Cleaner air ahead as buses speed switch to green fuel


 
   Mumbaikars can hope to breathe easier by the end of this year. With buses in the entire metropolitan region speeding up the switch to the cleaner fuel, Compressed Natural Gas (CNG), emissions in the next two years are expected to come down by over 1,800 metric tonnes.
    BEST, for instance, has already converted 1,700 buses into CNG out of its total fleet of 5,200 and is planning to convert 1,300 buses to CNG this year. Another 1,000 new CNG buses, mostly under Jawaharlal Nehru National Urban Renewal Mission (JNNURM), will be inducted into the fleet. BEST sources said they have fast-tracked the switch to CNG over the last one year and the drive will gather speed in the next two years. In fact, BEST chairman Uttam Khobragade recently inaugurated CNG stations at the Goregaon and Oshiwara depots.

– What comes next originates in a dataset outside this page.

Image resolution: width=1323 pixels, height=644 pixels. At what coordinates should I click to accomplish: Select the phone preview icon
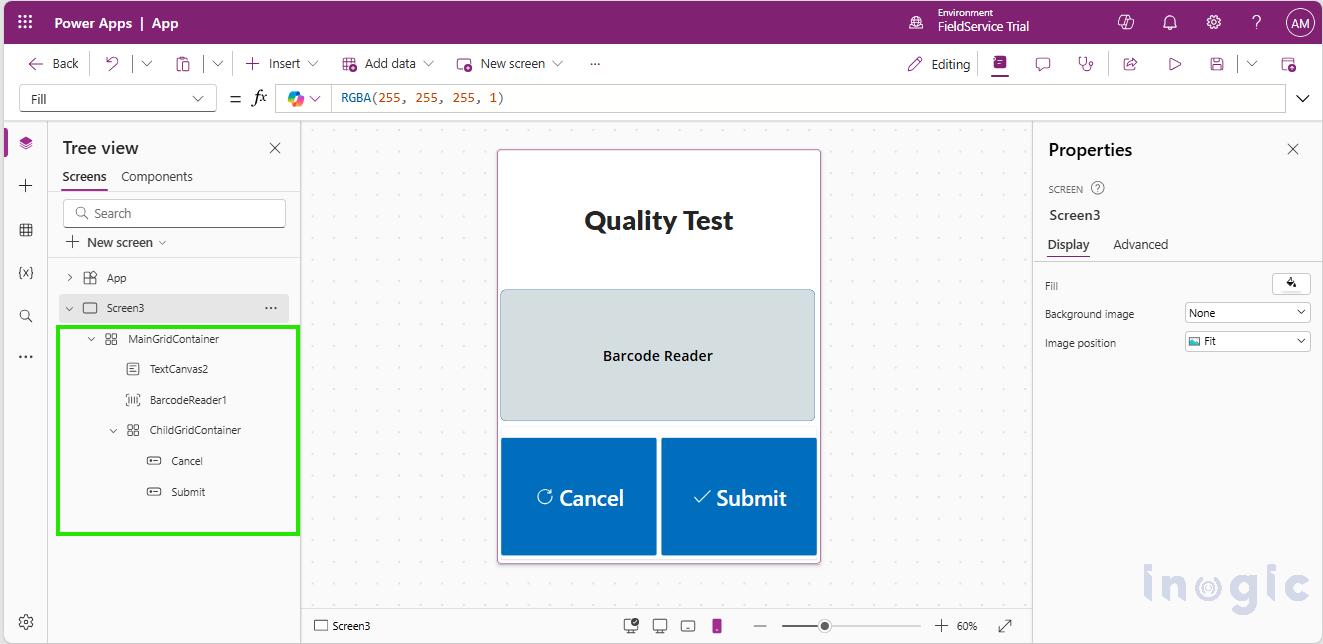pos(716,624)
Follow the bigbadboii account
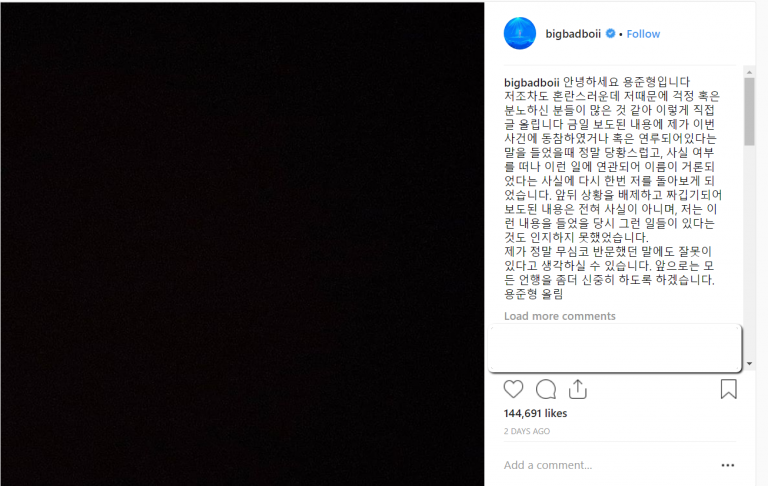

    Navi Mumbai Municipal Transport will induct 150 CNG buses under JNNURM by this month-end. They will also convert 50 diesel buses to CNG this month. “We will also phase out very old buses to achieve better emission levels,’’ said Navi Mumbai municipal commissioner Vijay Nahata, adding Navi Mumbai recently got nine CNG pumps.
    Thane mayor Ashok Vaiti said, “Thane will not convert its old buses into CNG but buy a new fleet of 200 CNG buses.’’ Thane Municipal Transport acquired 50 buses in the last three weeks alone. It plans to get the remaining buses in the next two months.
    “With the city’s over 2 lakh vehicles, including buses, taxis and autorickshaws, using 9 lakh kg of CNG per day, emission levels have reduced considerably,” said managing director of Mahanagar Gas Ltd (MGL) P K Gupta. Gupta said in 2006, the level of vehicular emission was down by only 500 to 600 metric tonnes but in the last couple of years it has come down by another 300 metric tonnes. He said MGL on its part plans to add 20 CNG stations across the Mumbai metropolitan region every year to ensure a steady supply and woo more vehicles to the fuel.
    However, environmentalist Debi Goenka says though particulate matter came down remarkably, nitrogen oxide (Nox) and carbon monoxide levels are going up. “Certain components of pollution will go down, but others will go up,” he pointed out.
    Environmentalist Sumaira Abdulali said while CNG had taken away the blacksmoke emanating out of vehicles, the large number of private vehicles on the roads were a bane. “Even if we convert vehicles to CNG, so far as you don’t reduce the number of cars by maximizing good public transport with less emission, it won’t matter. Levels of Nox and carbon monoxide are still a concern,” she added.